Kutipan Terpilih =>
___
My Passion, My Life... : Beda itu Anugerah dengan Cara-Nya
Sejak lama, hmm...mungkin persisnya ketika SMA aku sudah bercita-cita untuk bisa bekerja dengan berbagi sesuatu, bisa berupa jasa ataupun ilmu. Memang, sejujurnya aku menempuh pendidikan bukan di SMA impian aku walaupun di atas kertas, sekolah tersebut tergolong favorit. Ketika itulah, aku merasa unik...iya unik. Ketika teman-teman aku begitu mencari cita-cita untuk bisa sekolah di sana, justru aku mencari sekolah yang bisa menampung minat aku. Unik bukan? Waktu itu, ilmu parenting mungkin belum banyak dikupas, terutama pentingnya akomodasi terhadap minat dan bakat anak. Ketika itu, aku merasa diarahkan seolah hanya mengejar nilai di atas kertas. Belum ada trending terhadap pentingnya nilai dari suatu softskill, tetapi aku justru ingin memperkuat softskill yang mungkin bisa aku kembangkan.
___
Isi Data =>
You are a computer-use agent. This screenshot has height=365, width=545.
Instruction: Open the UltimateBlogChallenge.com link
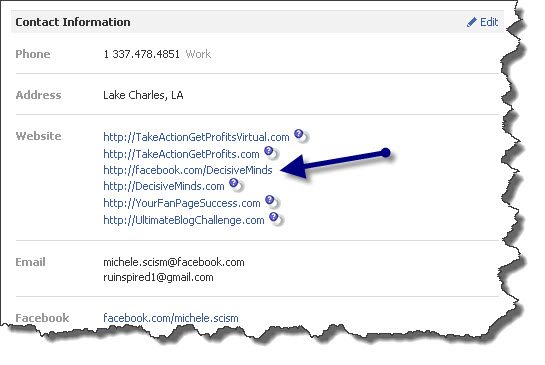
___
Lanjutkan tulisan pribadi tentang cita-cita semasa SMA itu, mulai tepat sesudah kalimat terakhir yang ditampilkan.

![]() |
| Sumber : Koleksi pribadi |
Aku jadi teringat tentang usahaku untuk mengembangkan minatku
yang tertuju pada ekskul Paskibra. Entah kenapa, mungkin saking seringnya
melihat ayah aku yang wajib apel di kesatuannya, lalu sering beri hormat ke
Sang Saka Merah Putih, hehehe.... Maka, dengan sendirinya timbul angan-angan
untuk dapat melakukan prosesi upacara dan
menjalankan tugas menjadi pengibar bendera yang ‘ahli’ (versi imajinasi
anak SD). Terlebih, kakak aku yang sudah terlebih dahulu menjadi anggota
Paskibraka di SMP dan SMA dimana dia bersekolah.
Namun, impian masa remaja itu kandas karena aku tetap ‘dijebloskan’
ke sekolah favorit itu dengan dalih ibuku bahwa NEM aku ketika itu masih
memenuhi kualifikasi. Nama SMA yang mana telah aku tuliskan pada formulir
pendaftaran waktu itu pada akhirnya berubah sesuai dengan keinginan ibu saya.
Malas sampai harus beradu pembicaraan, akhirnya aku pun pasrah. Nama SMA yang
aku inginkan akhirnya menjadi yang ‘kedua’. Beberapa hari atau beberapa minggu
kemudian, ternyata impianku sirna dan aku pun masuk ke SMA atas hasil piliham
ibuku.
Merasa bahwa aku ‘dibedakan’ perlakuannya daripada kakakku, hampir
selalu muncul ketika aku merasa “down” dengan suasana belajar di sana. Ditambah
dengan sulitnya mendapat teman yang “klik” di hati ketika kelas 1 SMA kala itu.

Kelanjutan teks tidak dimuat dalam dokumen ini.